The Leaky Pipeline into Academic Philosophy for Black Students in the U.S. (guest post)


In the following guest post*, Eric Schwitzgebel (UC Riverside) shares data he and other philosophers have collected on the percentages of philosophy students and degree holders in the U.S. who are black, in an attempt to understand the causes of the relative lack of black philosophers in the country.

A version of the post first appeared at Professor Schwitzgebel’s blog, The Splintered Mind.

[Sam Francis – “The White Line” (detail)]

The Leaky Pipeline into Academic Philosophy for Black Students in the U.S.
by Eric Schwitzgebel

Liam Kofi Bright, Carolyn Dicey Jennings, Morgan Thompson, Eric Winsberg and I have a paper forthcoming in The Philosophers’ Magazine on the racial, ethnic, and gender diversity of philosophy students and professors, and how it has changed since the year 2000.  We look at data from first-year intention to major through entry into the professoriate, drawing on several large data sources.

Below is a teaser, with graphs on the percent of philosophy majors who are non-Hispanic Black at three educational levels: first-year intention to major, completed bachelor’s degree, and completed PhD, from 2000-2001 through the most recent available year.  In each figure, the heavy black line represents the percent of philosophy majors who identify as non-Hispanic Black and the gray line represents the percentage of non-Hispanic Black students in all other majors combined.

In this first figure (drawing on the HERI CRIP database), note the sharp increase in first-year intention to major from 2000 to 2016.  By the end of the period, first-year students intending to major in philosophy are about 10% non-Hispanic Black, similar to their overall representation in the undergraduate population. How about bachelor’s degrees awarded?
Here (drawing on the NCES IPEDS database), things are quite different.  It does appear that the percent of philosophy bachelor’s recipients identifying as non-Hispanic Black is rising — from about 4% in the early 2000s to about 6% more recently.  But it still remains far below the 10% non-Hispanic black among bachelor’s recipients overall.  This might partly reflect a lag in the data.  Students entering in 2015 or 2016 (the final two years of the first figure) wouldn’t normally be receiving their bachelor’s degrees by 2019 (the final year of the second figure).  Other possible explanations include a tendency for Black students disproportionately to exit (or not enter) philosophy, difference in the questionnaire items or methods, or sampling problems in the HERI database.

* SUPPLIED DATA:
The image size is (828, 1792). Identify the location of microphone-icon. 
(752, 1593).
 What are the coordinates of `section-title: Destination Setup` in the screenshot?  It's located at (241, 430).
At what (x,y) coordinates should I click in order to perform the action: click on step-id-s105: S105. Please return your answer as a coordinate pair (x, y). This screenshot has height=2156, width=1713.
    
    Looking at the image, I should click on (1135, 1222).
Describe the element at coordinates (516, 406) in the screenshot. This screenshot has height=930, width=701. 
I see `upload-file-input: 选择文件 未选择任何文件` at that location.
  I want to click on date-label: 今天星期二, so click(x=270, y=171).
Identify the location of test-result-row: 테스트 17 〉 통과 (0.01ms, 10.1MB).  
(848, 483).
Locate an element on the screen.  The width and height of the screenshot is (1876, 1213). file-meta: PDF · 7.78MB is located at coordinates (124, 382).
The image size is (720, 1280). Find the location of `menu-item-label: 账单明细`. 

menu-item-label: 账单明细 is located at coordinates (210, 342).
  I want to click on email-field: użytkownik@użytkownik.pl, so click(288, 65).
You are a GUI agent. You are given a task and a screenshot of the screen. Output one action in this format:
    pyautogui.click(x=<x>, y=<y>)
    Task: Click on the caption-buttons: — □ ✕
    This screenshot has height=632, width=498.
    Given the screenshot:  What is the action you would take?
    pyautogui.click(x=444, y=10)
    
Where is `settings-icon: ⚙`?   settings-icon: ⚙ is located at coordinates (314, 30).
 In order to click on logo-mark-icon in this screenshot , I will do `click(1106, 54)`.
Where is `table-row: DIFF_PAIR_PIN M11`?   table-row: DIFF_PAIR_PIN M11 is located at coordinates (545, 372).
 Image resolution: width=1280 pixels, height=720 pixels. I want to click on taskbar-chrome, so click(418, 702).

* PROBLEM 1: Retype the passage from the guest post on black students in academic philosophy, starting at "Liam Kofi Bright, Carolyn" and ending at "large data sources.".
* PROBLEM 2: Put the lines of the records starting at the line that contains "The image size is (720, 1280)." and ending at the line that contains "I want to click on email-field: użytkownik@użytkownik.pl, so" into a JSON list of strings, one string per line, leaving out blank lines.

* ANSWER 1:
Liam Kofi Bright, Carolyn Dicey Jennings, Morgan Thompson, Eric Winsberg and I have a paper forthcoming in The Philosophers’ Magazine on the racial, ethnic, and gender diversity of philosophy students and professors, and how it has changed since the year 2000.  We look at data from first-year intention to major through entry into the professoriate, drawing on several large data sources.

* ANSWER 2:
[
  "The image size is (720, 1280). Find the location of `menu-item-label: 账单明细`. ",
  "menu-item-label: 账单明细 is located at coordinates (210, 342).",
  "  I want to click on email-field: użytkownik@użytkownik.pl, so click(288, 65)."
]